Transmitzvah, l’imaginaire pop queer et yiddish à l’écran

Pour son dernier film sélectionné au Festival de Cannes en 2024, Daniel Burman nous plonge dans un univers à la croisée du queer et de la tradition culturelle et religieuse juive de Buenos Aires.
Comme son titre l’indique, Transmitzvah allie spiritualité, famille et identité queer. Guidé par la temporalité trans, il emprunte à l’ésotérisme juif pour aborder avec douceur la réconciliation intérieure et familiale. Transmitzvah fera son apparition dans les salles de cinéma courant 2025.
Mumy Singer, star internationale de la pop yiddish, retrouve son frère Eduardo pour faire le deuil de leur père dans le quartier juif de Buenos Aires. Le film s’ouvre sur une ellipse: une scène pleine de paillettes dans la boutique de vêtements chics de la famille Sigman. Mumy n’est encore qu’une enfant, mais elle refuse devant toute sa famille de faire sa bat-mitzvah, ce rite que les enfants juif·ve·x·s célèbrent à 12 ou 13 ans pour marquer le passage à l’âge adulte. On comprend alors les enjeux du film: quête identitaire, retour aux racines et acceptation de soi. Le personnage principal se remémore son enfance, son attachement à la famille, à la musique et à l’extravagance.
Mais, face au deuil, la chanteuse perd sa voix seulement quelques semaines avant l’un des concerts les plus importants de sa carrière. Elle se met alors en tête de célébrer sa Trans-Mitzvah — qu’elle avait refusé de fêter dans son enfance. Ce retour aux racines lui permet une réconciliation avec son passé et sa famille, rend hommage aux dernières volontés de son père et lui permet ainsi de retrouver sa voix. Elle a alors l’occasion de se réécrire et d’inventer ses propres règles, loin des stéréotypes et du jugement.
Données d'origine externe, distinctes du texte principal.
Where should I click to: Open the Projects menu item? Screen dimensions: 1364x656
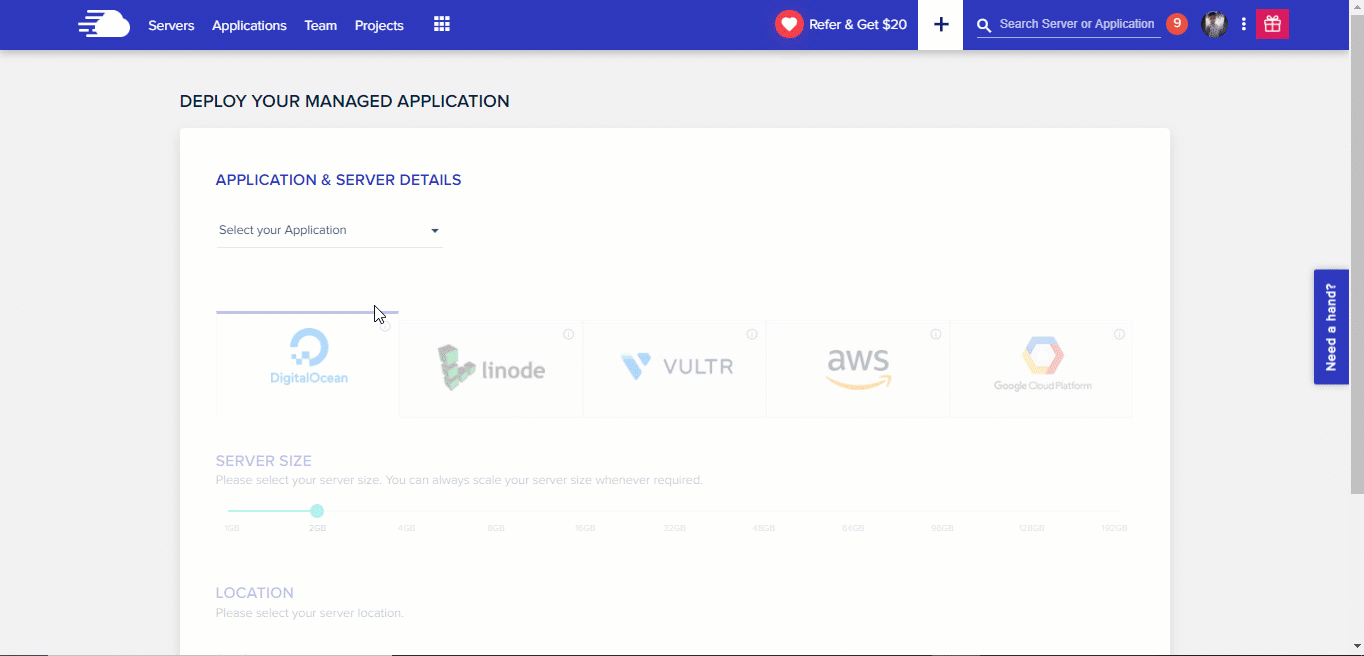point(379,25)
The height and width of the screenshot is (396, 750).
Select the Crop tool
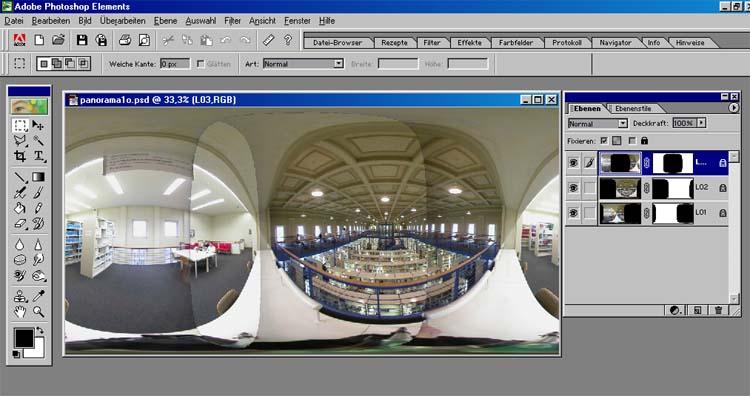pyautogui.click(x=20, y=156)
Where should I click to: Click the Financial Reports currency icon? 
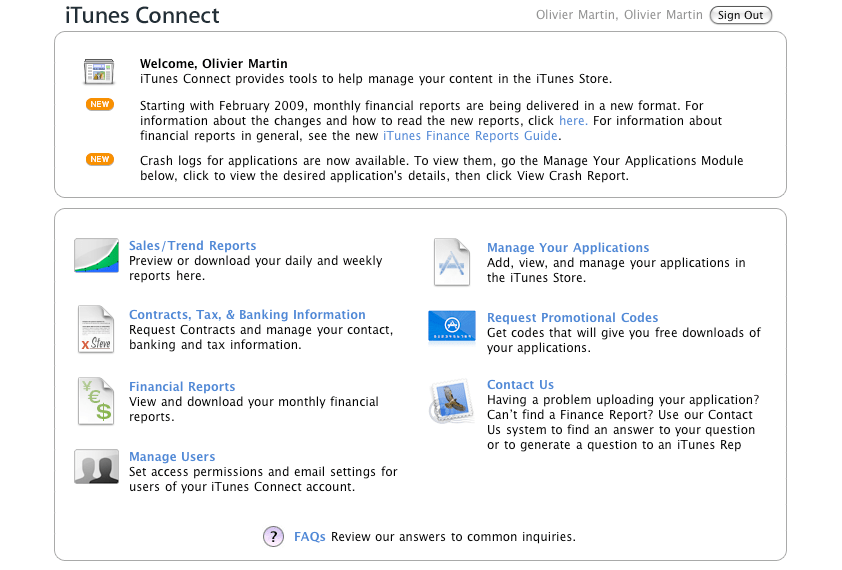[96, 401]
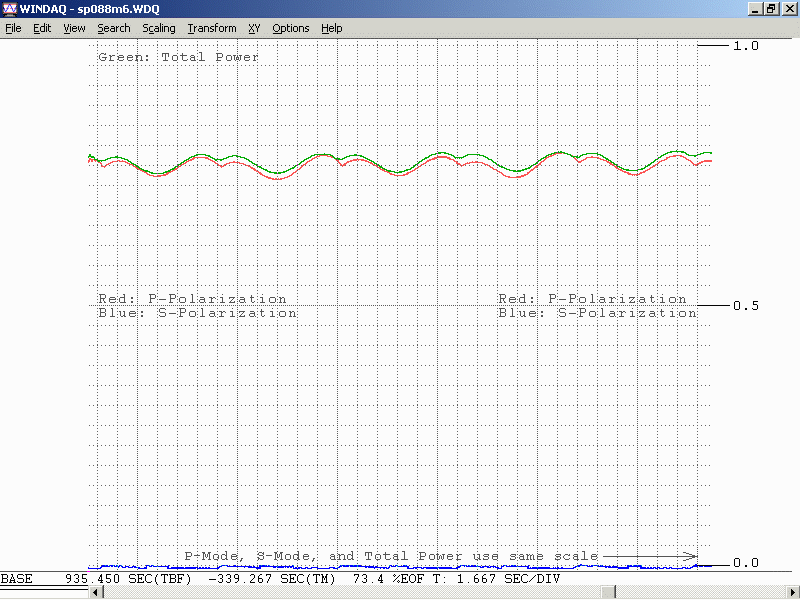Open the Transform menu
The width and height of the screenshot is (800, 600).
[x=212, y=28]
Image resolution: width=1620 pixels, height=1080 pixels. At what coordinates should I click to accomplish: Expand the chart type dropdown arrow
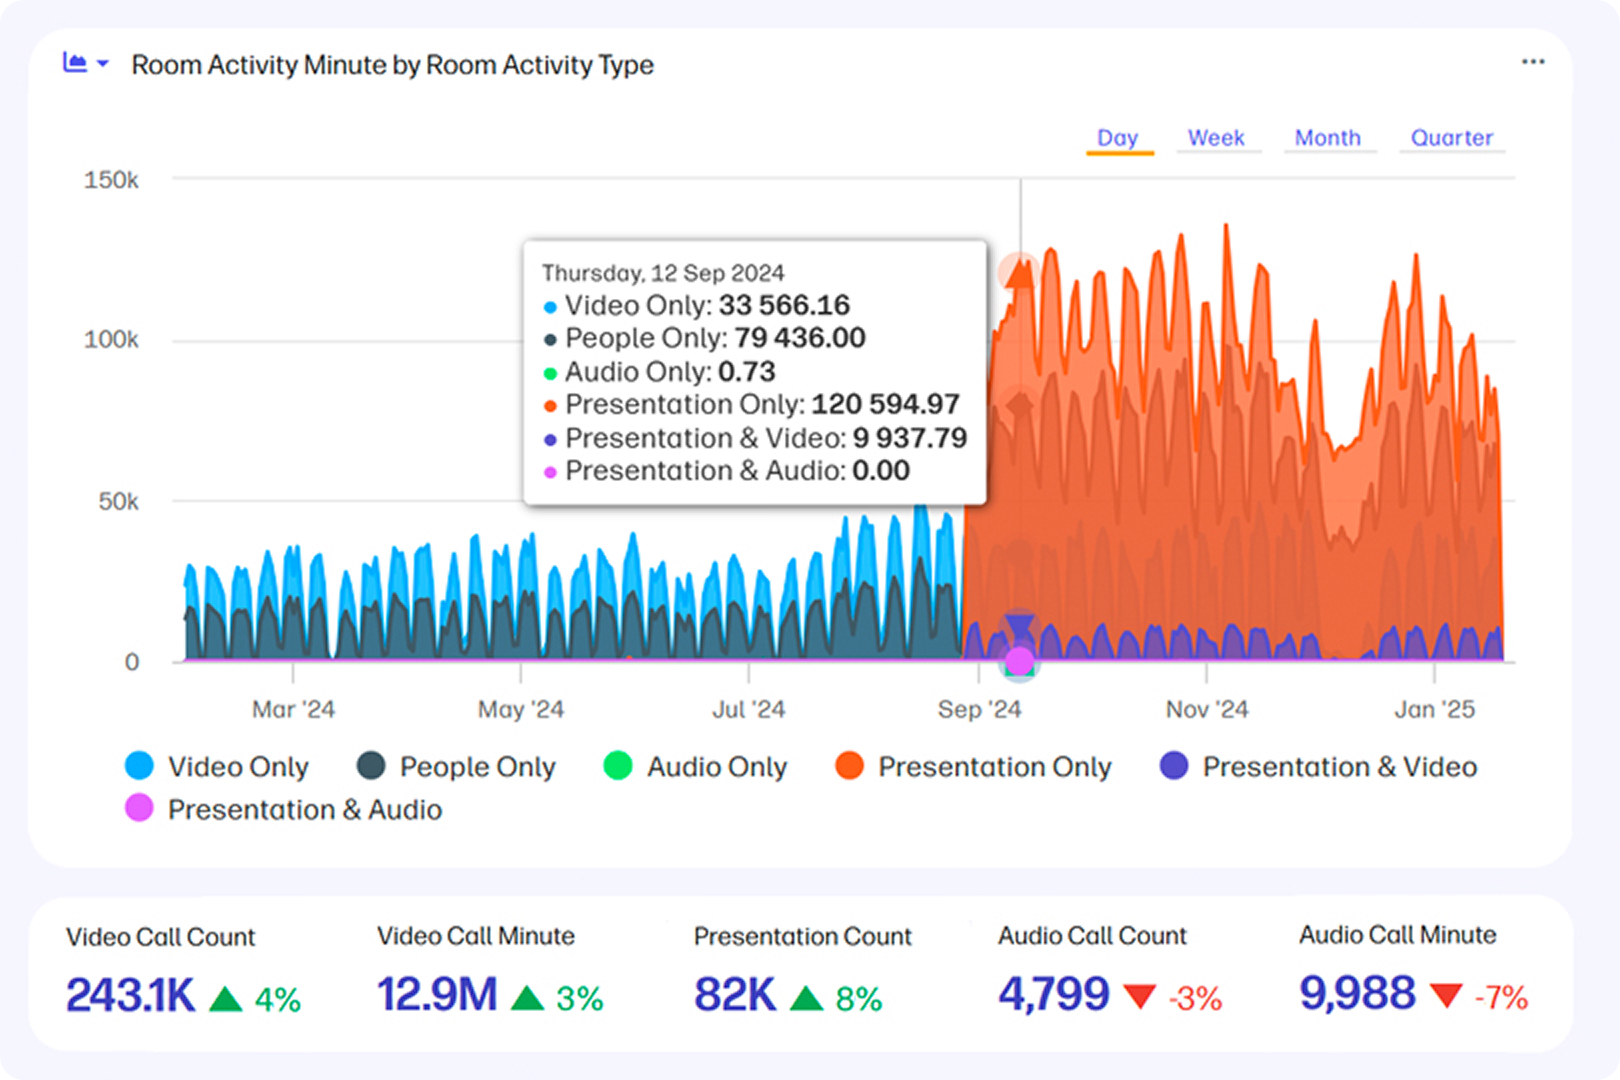click(x=102, y=64)
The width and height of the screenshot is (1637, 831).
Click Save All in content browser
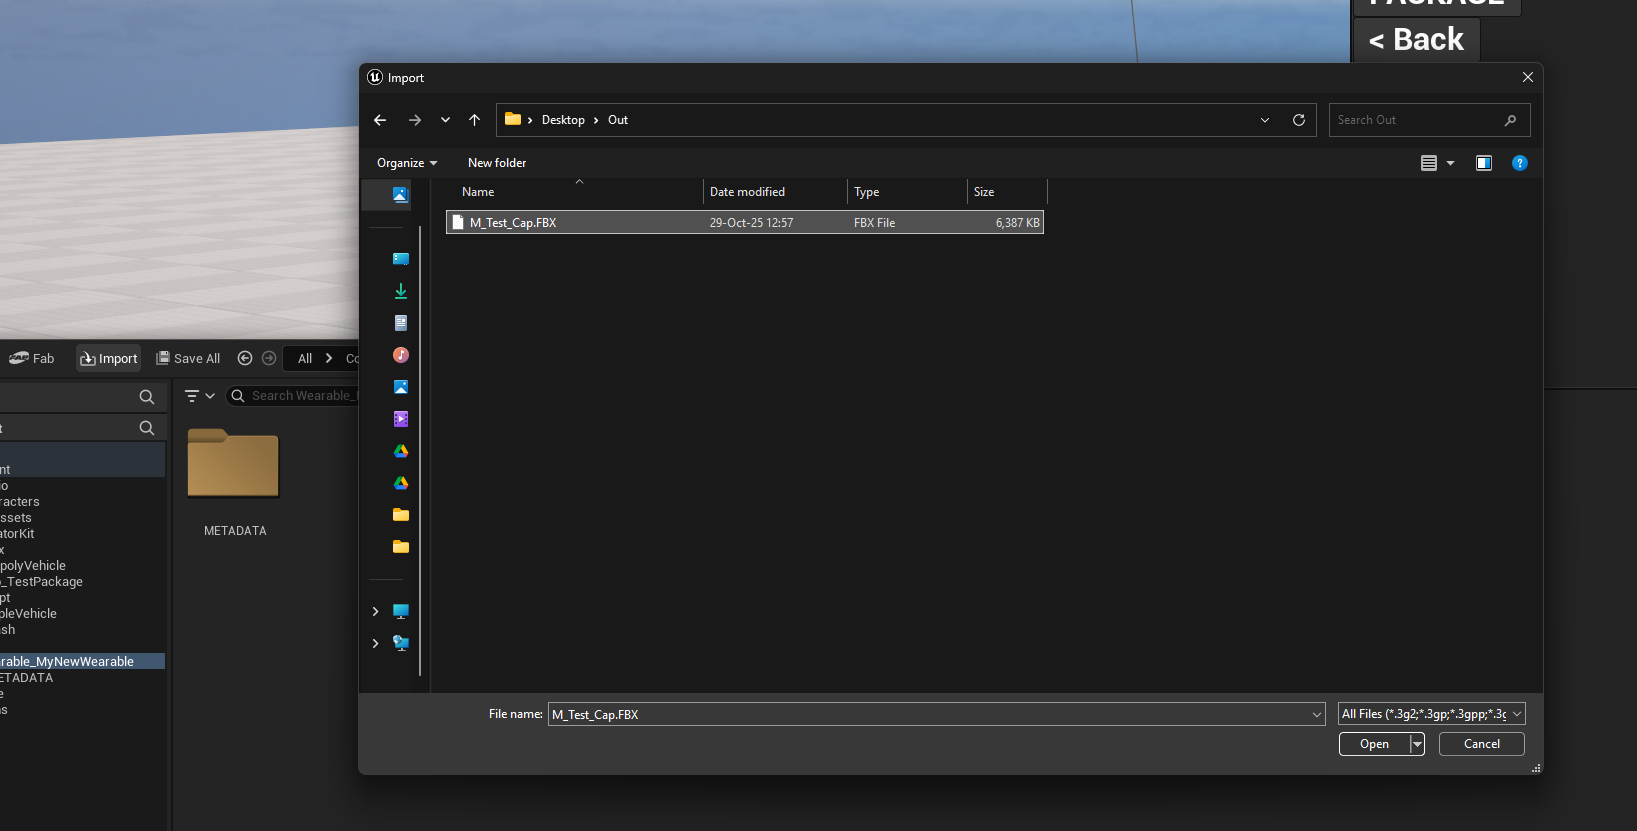188,358
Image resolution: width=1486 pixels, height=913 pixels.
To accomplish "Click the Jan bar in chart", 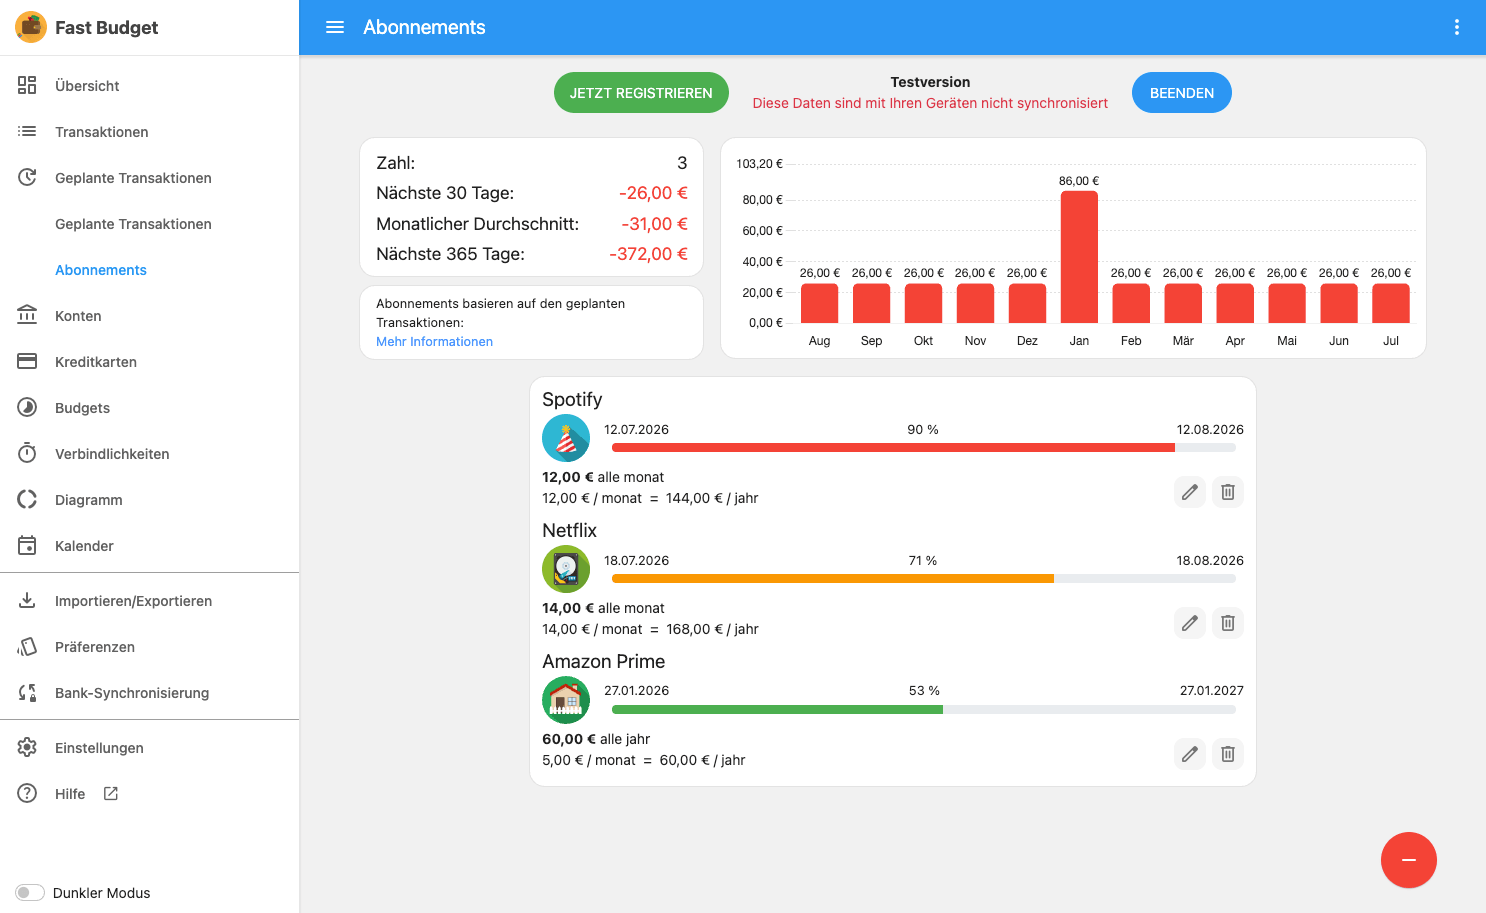I will pos(1079,257).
Temporalité trans* et nouveaux imaginaires
La temporalité trans est mise à l’honneur à mesure que Mumy cherche à tordre les codes autour de la transidentité et de la judéité pour créer de nouveaux imaginaires juif* et trans*. Par «temporalité trans*», nous entendons les modes d’expérience du temps en dehors de la norme hétérosexuelle et cisgenre. Typiquement, la transition de genre induit une reconfiguration du temps et de la linéarité de la vie. Mumy fêtera sa bat-mitzvah bien après ses 12 ans, mais la fêtera quand même.
Daniel Burman jongle entre différents mondes et temporalités grâce à un montage dynamique parsemé d’ellipses et de sauts géographiques. Ces bonds dans le temps et l’espace bousculent nos attentes et nos conceptions linéaires de la quête identitaire. Le réalisateur fait une ode subversive à l’adelphité à travers des scènes pop délirantes dans les montagnes espagnoles. L’actrice transgenre Penelope Guerrero, alias Mumy Singer, délivre une performance électrique et haute en couleur qui ancre le·a spectateur·ice·x dans la réalité décalée, presque magique, de Transmitzvah.
Cette alliance entre ces mondes mouvants crée un univers merveilleux, où la frontière entre réalité et rêve n’est pas toujours très claire. Cette histoire, aux personnages attachants et aux scènes rocambolesques, rend hommage à l’héritage d’une diaspora en mouvement.